Reflections of Turkey
The new OVP states that the GDP in the first half of 2015 increased 3.1 percent. It said they expected growth based on domestic demand to continue in the second half as well, while international demand will continue to negatively affect economic growth. Under these developments and expectations, the GDP is expected to increase about 3 percent in 2015.
What about 2015 growth? The OVP is setting a 4 percent growth target for next year while pulling down 1 point from the previous target of 5 percent. This target can only be met with domestic demand, it said.
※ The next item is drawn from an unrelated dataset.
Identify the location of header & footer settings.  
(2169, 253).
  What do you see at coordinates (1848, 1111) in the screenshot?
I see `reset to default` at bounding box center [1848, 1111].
The new OVP opts for low targets but it is unclear that the necessary external resource inflow will occur for this growth target. It is a huge question mark as to how this 4 percent growth will be achieved without the arrival of any foreign resources.
Unemployment and inflation
Will the 4 percent growth projected for 2016 pull down unemployment? We see that the unemployment target set is still a two-digit one, no lower than 2015’s 10.5 percent.
What about inflation? The OVP said the annual consumer price index as of September 2015 was 7.9 percent. It is expected to be 7.6 percent at the end of the year. It will be 6.5 percent in 2016.
The new OVP sets optimistic targets for the lowering of the current account deficit. It projects an increase in exports, a decrease in imports and the foreign trade deficit to go down to $66 billion in 2016 and the current deficit in tourism and other incomes to go down to $36 billion. Thus, the ratio of the current account deficit to national income is expected to drop to 4.9 percent.
Open to revisions
Medium-term programs are prepared every year by law, targets are revised and new targets are set. The medium-term program prepared for 2016-2018 said the new government to be formed after the Nov. 1 elections may revise the targets. Thus, the document printed in the Official Gazette is open to a renewal of targets.
The medium-term program is a meaningful document, especially in terms of foreign investors because they want to see where the country is heading and with which policies it will achieve its targets.
Of course, both domestic economic and political developments and events in the international world may increase or decrease the chances of the targets to be achieved – or not – in the plan.
Everything is yet to occur and be seen. It is not easy to achieve the targets but one has to have some targets.